What you are asked to do:
Each line from the line that includes "868x400 pixels." through the end of the material below must be transcribed exactly, with no other lines.

————

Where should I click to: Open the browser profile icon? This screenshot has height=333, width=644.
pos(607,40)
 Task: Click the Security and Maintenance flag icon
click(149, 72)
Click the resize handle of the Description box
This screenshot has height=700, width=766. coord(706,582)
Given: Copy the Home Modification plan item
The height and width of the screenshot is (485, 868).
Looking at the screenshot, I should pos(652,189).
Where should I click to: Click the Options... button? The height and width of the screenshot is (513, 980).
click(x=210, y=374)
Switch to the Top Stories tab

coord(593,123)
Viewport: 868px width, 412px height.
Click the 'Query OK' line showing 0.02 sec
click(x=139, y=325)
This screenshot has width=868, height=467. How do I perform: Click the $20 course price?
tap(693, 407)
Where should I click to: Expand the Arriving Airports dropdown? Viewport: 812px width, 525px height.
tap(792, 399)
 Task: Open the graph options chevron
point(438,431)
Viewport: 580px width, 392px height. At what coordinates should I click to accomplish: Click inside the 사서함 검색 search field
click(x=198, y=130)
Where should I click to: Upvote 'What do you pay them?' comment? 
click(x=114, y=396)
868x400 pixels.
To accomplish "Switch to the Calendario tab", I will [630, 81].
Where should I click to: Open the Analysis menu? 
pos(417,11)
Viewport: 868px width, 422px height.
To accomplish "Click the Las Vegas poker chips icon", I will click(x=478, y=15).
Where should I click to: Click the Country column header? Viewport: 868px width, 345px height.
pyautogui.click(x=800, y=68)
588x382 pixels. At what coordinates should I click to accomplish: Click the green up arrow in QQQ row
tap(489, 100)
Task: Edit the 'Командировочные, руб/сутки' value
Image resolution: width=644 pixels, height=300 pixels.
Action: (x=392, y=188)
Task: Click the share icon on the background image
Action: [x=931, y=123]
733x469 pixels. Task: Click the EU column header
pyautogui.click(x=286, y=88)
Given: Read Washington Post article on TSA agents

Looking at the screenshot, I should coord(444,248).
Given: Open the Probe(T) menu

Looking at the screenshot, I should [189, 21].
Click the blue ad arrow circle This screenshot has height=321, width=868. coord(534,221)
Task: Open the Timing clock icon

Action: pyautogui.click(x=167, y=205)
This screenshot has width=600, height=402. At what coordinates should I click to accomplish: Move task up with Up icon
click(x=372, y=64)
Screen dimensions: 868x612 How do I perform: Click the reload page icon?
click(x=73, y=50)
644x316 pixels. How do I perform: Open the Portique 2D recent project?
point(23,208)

————

Result of the exercise:
868x400 pixels.
To accomplish "Switch to the Calendario tab", I will [630, 81].
Where should I click to: Open the Analysis menu? 
pos(417,11)
Viewport: 868px width, 422px height.
To accomplish "Click the Las Vegas poker chips icon", I will click(x=478, y=15).
Where should I click to: Click the Country column header? Viewport: 868px width, 345px height.
pyautogui.click(x=800, y=68)
588x382 pixels. At what coordinates should I click to accomplish: Click the green up arrow in QQQ row
tap(489, 100)
Task: Edit the 'Командировочные, руб/сутки' value
Image resolution: width=644 pixels, height=300 pixels.
Action: (x=392, y=188)
Task: Click the share icon on the background image
Action: [x=931, y=123]
733x469 pixels. Task: Click the EU column header
pyautogui.click(x=286, y=88)
Given: Read Washington Post article on TSA agents

Looking at the screenshot, I should coord(444,248).
Given: Open the Probe(T) menu

Looking at the screenshot, I should [189, 21].
Click the blue ad arrow circle This screenshot has height=321, width=868. coord(534,221)
Task: Open the Timing clock icon

Action: pyautogui.click(x=167, y=205)
This screenshot has width=600, height=402. At what coordinates should I click to accomplish: Move task up with Up icon
click(x=372, y=64)
Screen dimensions: 868x612 How do I perform: Click the reload page icon?
click(x=73, y=50)
644x316 pixels. How do I perform: Open the Portique 2D recent project?
point(23,208)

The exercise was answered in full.